By Alfredo Galarza
IQUITOS, Peru – Some 3,000 baby river turtles native to the Amazon rainforest were released into a Peruvian river on Thursday after hatching from eggs kept on artificial beaches as part of a conservation effort.
The river turtles are considered “vulnerable” by the International Union for Conservation of Nature and have for many years been killed for human consumption, or kept as pets.
“The importance lies in the conservation of the species in the area because it has already been threatened for a long time,” said Sabrina Pipa, a biologist who works on the protection of freshwater turtles.
“The objective is the repopulation of the species.”
The turtles carry the scientific name Podocnemis unifilis, but Peruvians call them taricayas.
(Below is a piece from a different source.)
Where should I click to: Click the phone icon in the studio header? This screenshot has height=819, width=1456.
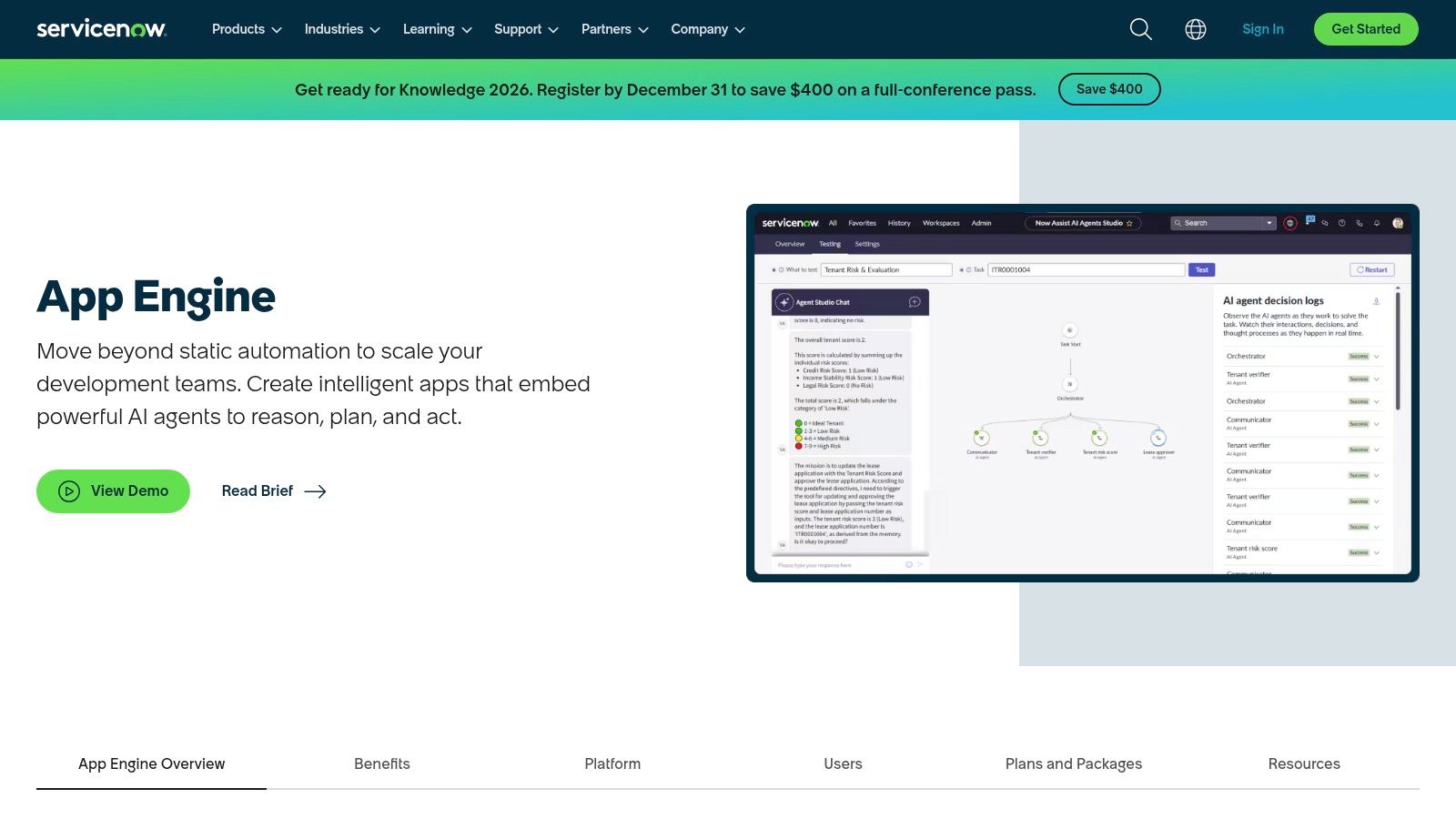pos(1360,224)
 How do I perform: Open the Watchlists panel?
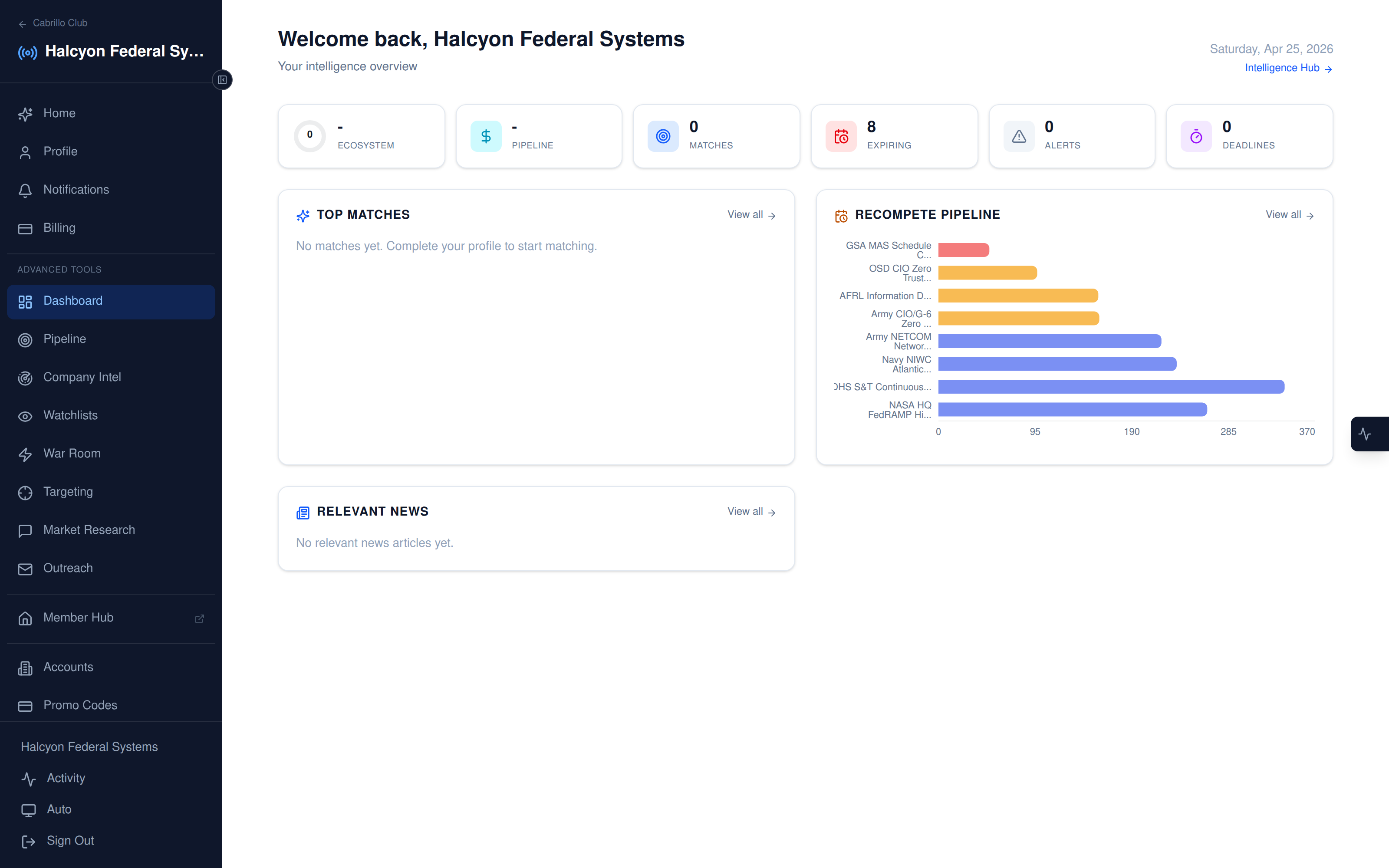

They are yellow-spotted and the baby ones measure just a couple of inches.
Peru has the second largest share of the Amazon rainforest after Brazil.
Scientists agree that conserving the Amazon rainforest is vital to avoid catastrophic climate change because of its ability to absorb greenhouse gases.
But over the past two decades, more than 19,700 square kilometers (7,600 square miles) of the Peruvian Amazon have been destroyed.
Pipa said the taricaya project began in 2019 and had protected about 6,000 river turtles, in addition to those conserved this year.
People gathered in the city of Iquitos to see the baby turtles make their way down a river beach towards the water.
“Go! Go be happy!,” one onlooker chanted.